**Study material**
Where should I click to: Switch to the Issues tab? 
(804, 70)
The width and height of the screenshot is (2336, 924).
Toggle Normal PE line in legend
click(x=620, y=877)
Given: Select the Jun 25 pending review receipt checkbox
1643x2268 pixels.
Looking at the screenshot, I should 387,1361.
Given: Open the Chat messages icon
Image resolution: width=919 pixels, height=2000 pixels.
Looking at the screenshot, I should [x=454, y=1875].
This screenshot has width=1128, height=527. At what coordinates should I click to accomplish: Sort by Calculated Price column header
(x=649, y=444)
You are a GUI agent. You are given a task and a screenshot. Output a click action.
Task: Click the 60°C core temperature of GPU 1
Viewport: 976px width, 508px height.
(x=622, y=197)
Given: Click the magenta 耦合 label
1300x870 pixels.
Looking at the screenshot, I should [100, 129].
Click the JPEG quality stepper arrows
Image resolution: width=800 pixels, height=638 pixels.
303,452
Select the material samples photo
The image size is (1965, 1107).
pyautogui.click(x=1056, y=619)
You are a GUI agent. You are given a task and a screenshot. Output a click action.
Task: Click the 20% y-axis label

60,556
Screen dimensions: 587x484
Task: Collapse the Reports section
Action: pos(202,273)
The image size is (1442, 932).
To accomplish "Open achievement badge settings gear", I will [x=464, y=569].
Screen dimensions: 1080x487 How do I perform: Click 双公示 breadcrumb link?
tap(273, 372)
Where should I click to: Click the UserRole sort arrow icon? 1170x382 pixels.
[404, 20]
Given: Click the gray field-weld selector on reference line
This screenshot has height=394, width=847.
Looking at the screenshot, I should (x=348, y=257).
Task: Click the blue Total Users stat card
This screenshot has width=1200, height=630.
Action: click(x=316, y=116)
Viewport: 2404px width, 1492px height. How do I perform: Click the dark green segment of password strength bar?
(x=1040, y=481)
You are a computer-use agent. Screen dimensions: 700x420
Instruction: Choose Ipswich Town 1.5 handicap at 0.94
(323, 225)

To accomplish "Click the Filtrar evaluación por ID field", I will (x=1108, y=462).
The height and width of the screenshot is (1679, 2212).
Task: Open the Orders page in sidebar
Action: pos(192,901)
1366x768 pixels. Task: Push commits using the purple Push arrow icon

**Problem requirements**
Write down again the exact lines running from the beginning of the data to the line containing "Task: Click the blue Total Users stat card", with both ends included.

**Task output**
Where should I click to: Switch to the Issues tab? 
(804, 70)
The width and height of the screenshot is (2336, 924).
Toggle Normal PE line in legend
click(x=620, y=877)
Given: Select the Jun 25 pending review receipt checkbox
1643x2268 pixels.
Looking at the screenshot, I should 387,1361.
Given: Open the Chat messages icon
Image resolution: width=919 pixels, height=2000 pixels.
Looking at the screenshot, I should [x=454, y=1875].
This screenshot has width=1128, height=527. At what coordinates should I click to accomplish: Sort by Calculated Price column header
(x=649, y=444)
You are a GUI agent. You are given a task and a screenshot. Output a click action.
Task: Click the 60°C core temperature of GPU 1
Viewport: 976px width, 508px height.
(x=622, y=197)
Given: Click the magenta 耦合 label
1300x870 pixels.
Looking at the screenshot, I should [100, 129].
Click the JPEG quality stepper arrows
Image resolution: width=800 pixels, height=638 pixels.
303,452
Select the material samples photo
The image size is (1965, 1107).
pyautogui.click(x=1056, y=619)
You are a GUI agent. You are given a task and a screenshot. Output a click action.
Task: Click the 20% y-axis label

60,556
Screen dimensions: 587x484
Task: Collapse the Reports section
Action: pos(202,273)
The image size is (1442, 932).
To accomplish "Open achievement badge settings gear", I will [x=464, y=569].
Screen dimensions: 1080x487 How do I perform: Click 双公示 breadcrumb link?
tap(273, 372)
Where should I click to: Click the UserRole sort arrow icon? 1170x382 pixels.
[404, 20]
Given: Click the gray field-weld selector on reference line
This screenshot has height=394, width=847.
Looking at the screenshot, I should (x=348, y=257).
Task: Click the blue Total Users stat card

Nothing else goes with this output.